BI: But what are ad networks getting from this that they wouldn't be getting from the tons of publishing partners they already have?

 Zagorski: A lot of ad networks out there don't have behavioral information at all. They don't have a lot of pixel-targeting data to work with. We provide them with a very easy way to build a BT enterprise. For the larger guys who have their own behavioral information, this is meant to supplement that as well. We haven't found anyone who said they have so much information that they don't need any more right now. There is a sweet spot for us with certain networks sizes that haven't been able to create a publisher relationship with behavioral. The fundamental idea is that if I am selling a run of network ad for fifty cents, now I can sell a targeted travel ad for $2.50.

 
BI: How many publishers, ad networks are working with you?

Zagorski: We are not transparent on the publisher side, which is important, because publishers can be both buyers and sellers in the marketplace. So you are looking at several dozen sites. On the ad network side we have about a dozen active networks and several that are more active than others.

BI: If it is not transparent on the publisher side, then how does that affect evaluating the quality of the audience on the network side? How can they determine whether the cookie has passed through quality content? 

Zagorski: Our job is to make sure that the publishers are qualified. We optimize the data they provide and then we help the ad networks monetize it.

 
BI: You open an exchange just as a controversy over the value of ad networks and exchanges for branded media is flaring. What is your position in the argument initiated by Wenda Millard of Martha Stewart Living Omnimedia about media fears that the models devalue inventory?

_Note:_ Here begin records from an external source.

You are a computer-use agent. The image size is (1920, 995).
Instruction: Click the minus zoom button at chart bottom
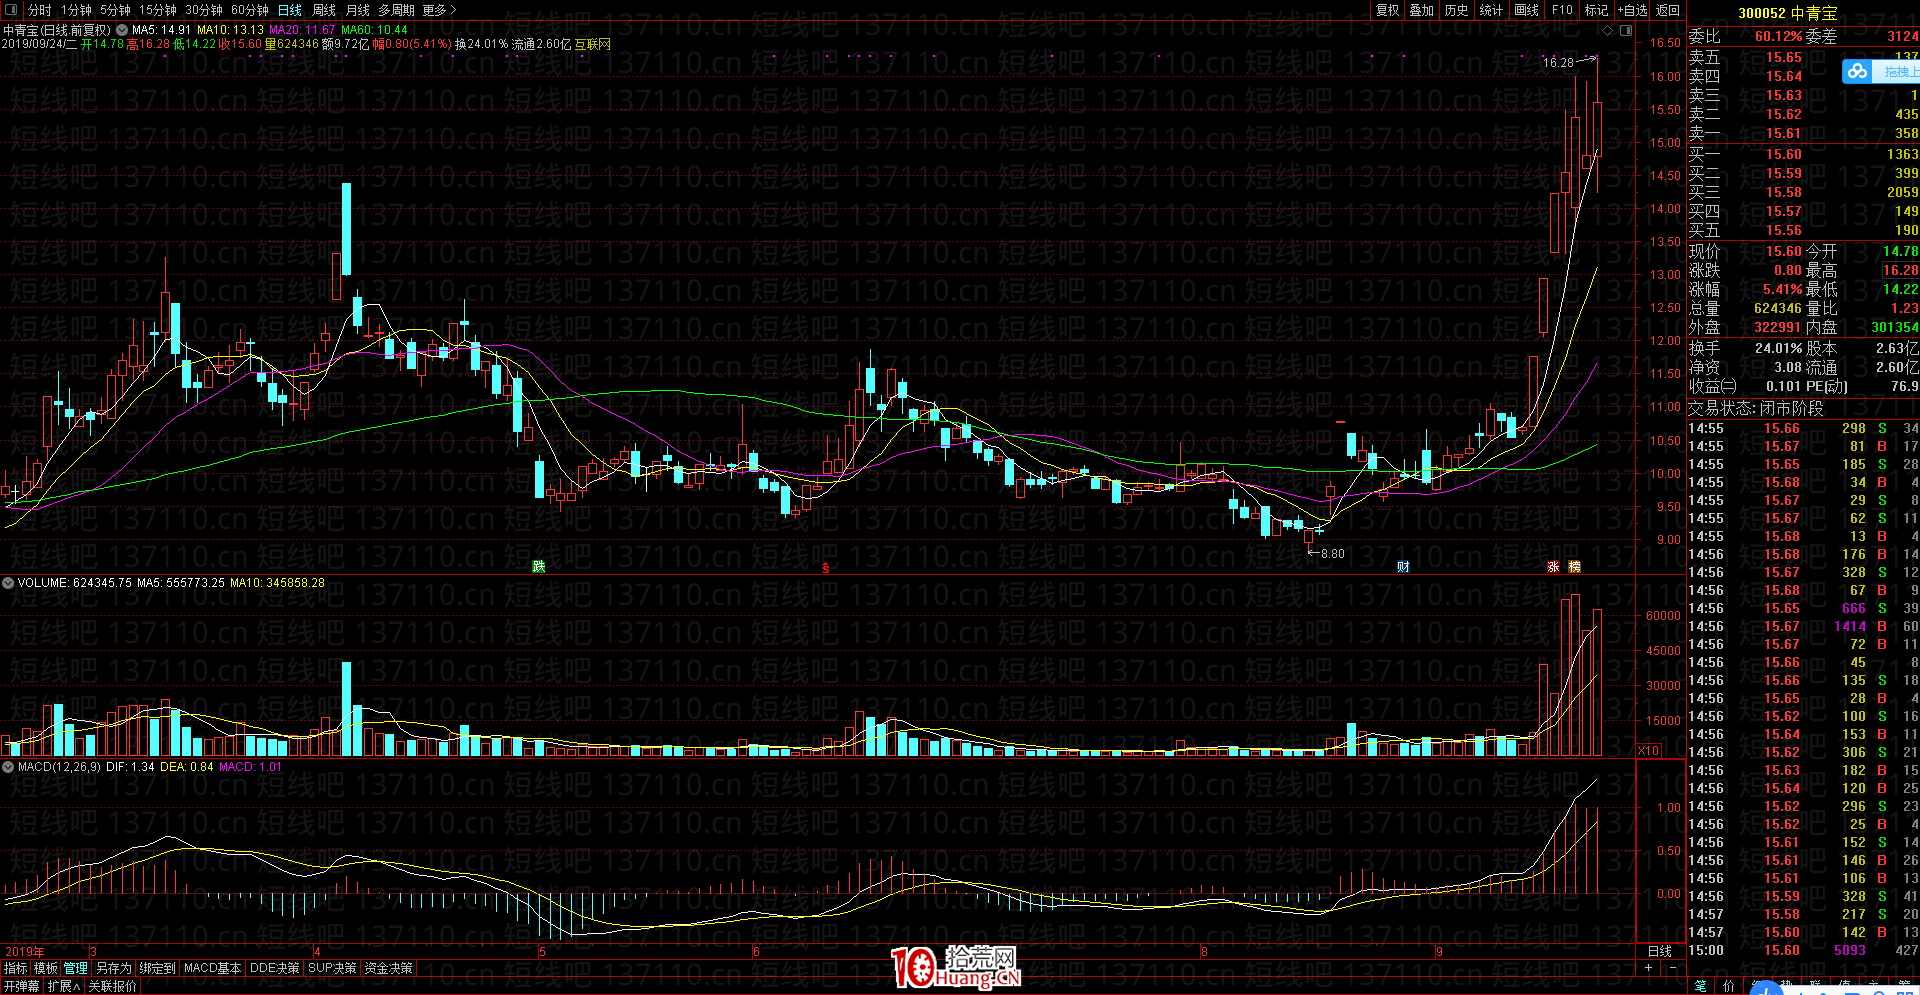click(x=1672, y=968)
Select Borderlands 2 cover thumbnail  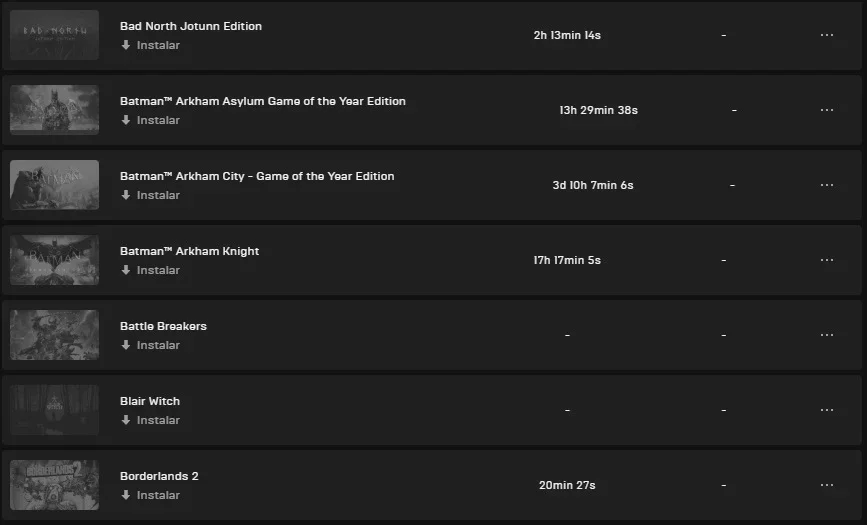click(x=54, y=485)
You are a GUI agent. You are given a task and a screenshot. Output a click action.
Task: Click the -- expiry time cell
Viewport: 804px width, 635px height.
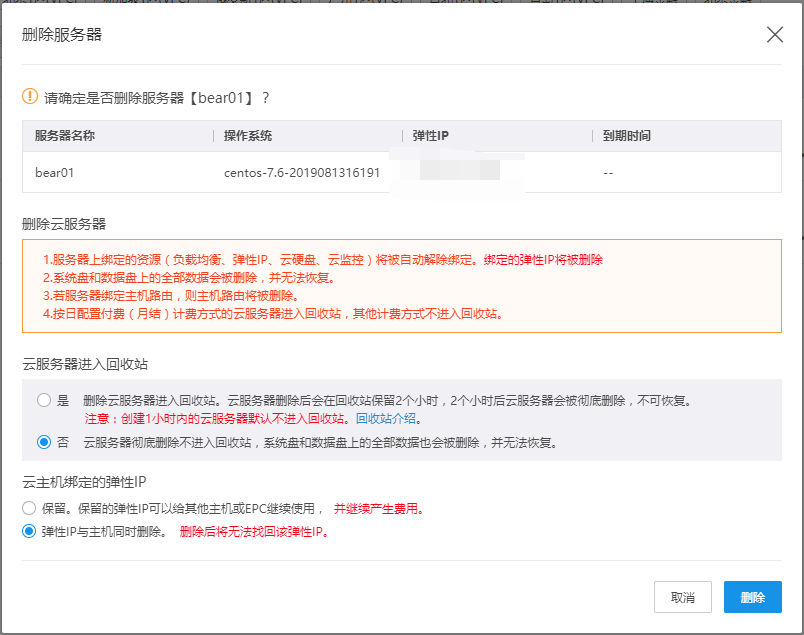point(608,172)
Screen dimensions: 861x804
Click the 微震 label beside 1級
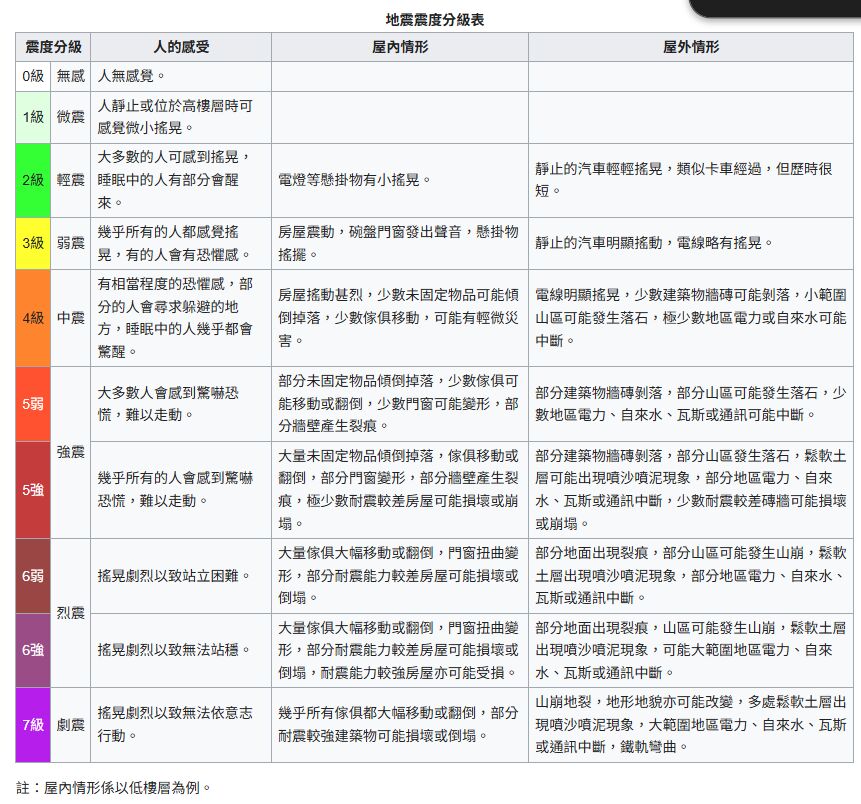tap(70, 116)
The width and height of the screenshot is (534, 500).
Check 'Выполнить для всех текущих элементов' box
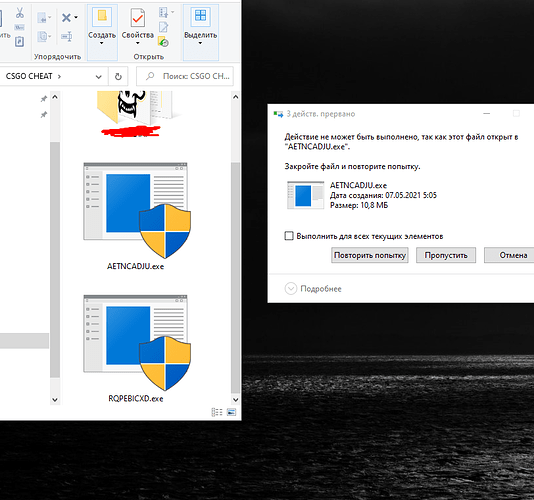(x=289, y=236)
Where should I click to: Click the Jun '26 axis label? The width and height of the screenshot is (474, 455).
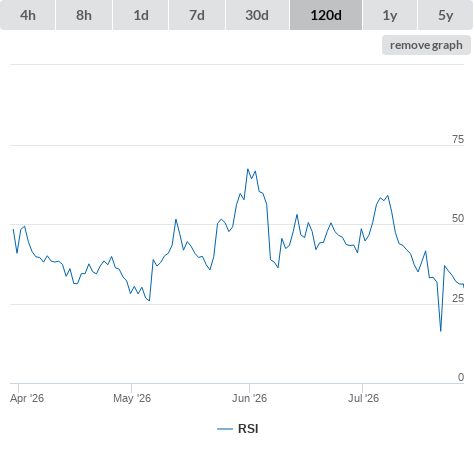tap(249, 398)
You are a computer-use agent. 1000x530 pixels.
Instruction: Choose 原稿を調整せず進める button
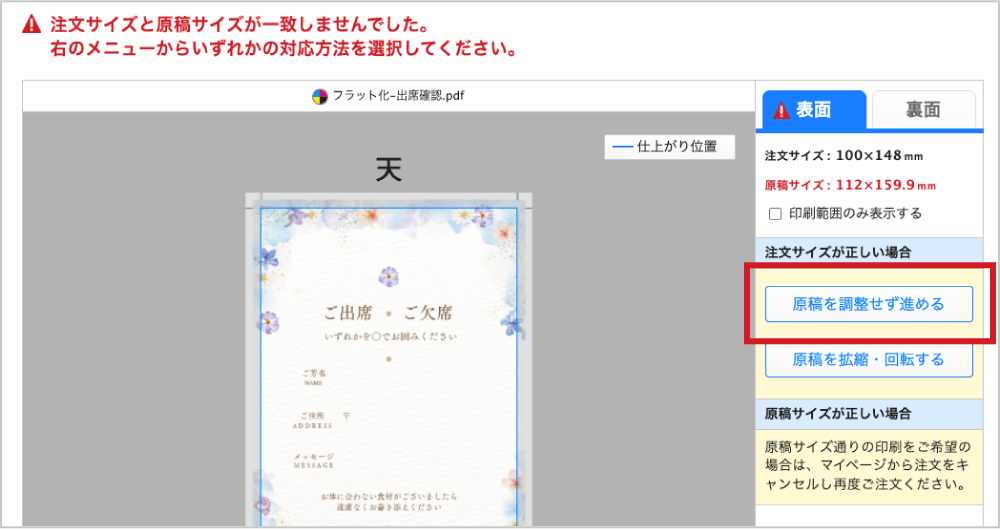coord(869,304)
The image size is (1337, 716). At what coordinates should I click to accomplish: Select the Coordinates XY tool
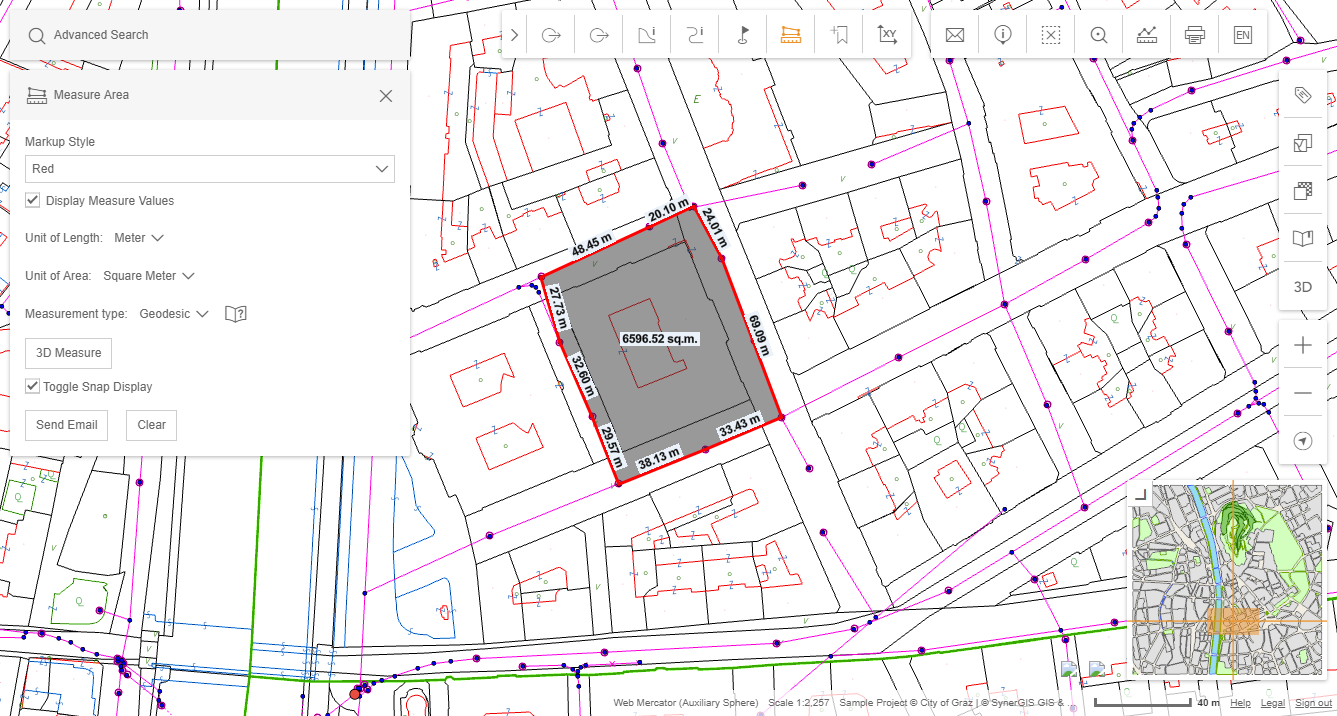coord(887,33)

Zagorski: It is a very interesting point, coming from my background where I sold all branded advertising inventory. I had no background in selling DR or BT. It was all brand-based in specific local and national media sites and verticals.

I totally understand where Wenda Millard is coming from in saying we have to avoid this from happening. But the reality is that you can't stop the technology and the way mass volume is going to play a role. You can't go back and say we are going to be like TV now and be transparent and sell the brand idea and not base anything on response. Those days are over.

The days for advertising and big media companies being able to sell that way are gone, because everyone wants to have some type of return metric. And return metrics naturally lend themselves to technology-based systems that can maximize those return metrics by looking at volumes and things like that.

I think that it is definitely a noble way to go, and I think there are certain sites that can do that. But you probably are looking at the top 10% of properties online that will be able to sell only brands and sell on their brand and keep the CPMs high.

The reality is that the majority of the inventory out there still needs help in maximizing the return. And behavioral and other targeting methods that are performed by ad networks help that to happen.

No one sells out. Everyone knows that no one sells out in this business. And that inventory has to move in some way, and the way it gets moved is through ad networks. And the way ad networks maximize their revenues from that is by using targeting tools.

I think there is a role for the branding. There is a role for ad networks. And I do think that programs like ours and programs where publishers can make revenue without selling their inventory are going to help enhance their ability to focus on branding. But it certainly isn't going to supplant their relationship with ad networks at all.